The Dragon of Savannah

The Dragon of Savannah is a cool, cool kid. He’s got damp eyes the color of dripping Spanish moss and that long slink of smoke always trailing from the corner of his mouth. When he grins, it hisses out between his teeth.

We stalk him from a half-block away, my clump of friends like a ball at the end of an invisible chain. He laughs when he sees us and ducks into a courtyard. When we get there, the ivy cascades down the iron fence and I have to press my face to the bars. He’s there, sitting on the rim of a fountain, face tilted up at the marble Venus-girl pouring water from a pitcher. Like he knows her real name. I like how he lounges there, heat sucking his hair against his face, how he’s too cool to care.

He talks with a rhythm all his own, like his toes are always tapping or maybe it’s his heart. He sees me and smiles. “So, Isaac, may I call you Iz? What’s the going rate for a worm on a hook these days?”

None of us know what he’s talking about.

But when he calls me Iz again I answer, even though I sock Licker Stanley for trying it, too. His nose explodes with blood and his mom phones my mom and I’m grounded for a week.

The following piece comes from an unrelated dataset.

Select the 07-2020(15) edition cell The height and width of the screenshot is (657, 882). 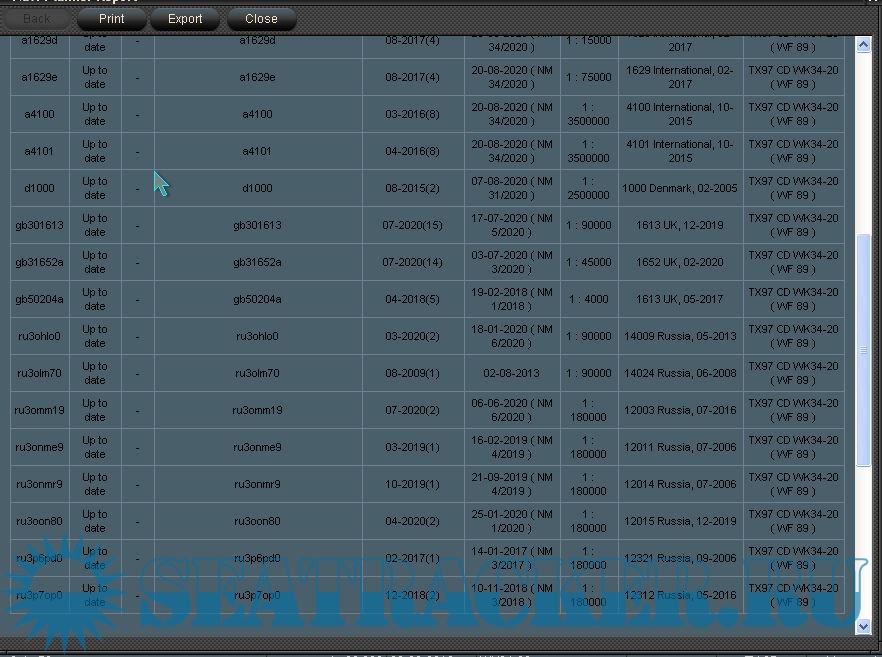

So I’m picking at the crack in the plaster wall of my bedroom, chipping paint away and digging into the gray crust with my computer blaring a playlist I got from Missy in my geometry class. It’s full of twangy lyrics and awful guitar and I think it needs a better bass because the posts of my bed should be humming along if the song’s any good. I will not be sitting next to Missy in study period on Monday, because she wants me to take her to Homecoming and makes sure I can see her little pink bra under the straps of her tank top. And I’ll have to tell her that her taste in music sucks.

I smell the dry acid of the Dragon’s cigarette and lean out through my window into the thick, hot air. He’s standing on the balcony which is wrought iron and only a foot deep. There isn’t any ladder or stair so the only way up was to fly.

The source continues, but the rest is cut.